LISTED RECORDS: Begin

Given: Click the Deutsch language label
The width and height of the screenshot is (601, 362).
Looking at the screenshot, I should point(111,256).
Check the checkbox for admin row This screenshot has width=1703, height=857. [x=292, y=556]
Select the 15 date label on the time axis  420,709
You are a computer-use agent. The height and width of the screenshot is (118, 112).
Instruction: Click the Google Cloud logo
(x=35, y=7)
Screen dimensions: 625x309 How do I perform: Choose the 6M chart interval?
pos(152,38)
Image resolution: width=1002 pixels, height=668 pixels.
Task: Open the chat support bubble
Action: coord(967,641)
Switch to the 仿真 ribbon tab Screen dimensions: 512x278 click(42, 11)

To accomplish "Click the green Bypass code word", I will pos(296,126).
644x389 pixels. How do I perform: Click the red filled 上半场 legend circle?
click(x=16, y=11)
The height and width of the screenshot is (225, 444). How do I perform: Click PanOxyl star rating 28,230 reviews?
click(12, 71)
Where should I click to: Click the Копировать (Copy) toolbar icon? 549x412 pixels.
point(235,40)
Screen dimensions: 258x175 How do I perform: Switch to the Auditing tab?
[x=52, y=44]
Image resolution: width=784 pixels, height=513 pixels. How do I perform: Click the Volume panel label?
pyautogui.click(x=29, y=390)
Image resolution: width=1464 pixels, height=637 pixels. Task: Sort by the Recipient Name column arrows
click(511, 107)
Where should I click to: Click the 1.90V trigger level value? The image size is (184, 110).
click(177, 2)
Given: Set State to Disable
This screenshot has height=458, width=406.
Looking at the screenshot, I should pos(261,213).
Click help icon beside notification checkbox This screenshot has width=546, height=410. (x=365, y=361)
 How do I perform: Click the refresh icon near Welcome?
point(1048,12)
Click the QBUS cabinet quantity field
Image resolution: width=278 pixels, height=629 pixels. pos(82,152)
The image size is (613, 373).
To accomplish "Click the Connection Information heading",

LISTED RECORDS: End

*TASK DIRECTIONS*. Looking only at the entries, count the lines that contain the word "Given", then state that count and nothing else.

*RESULT*. 2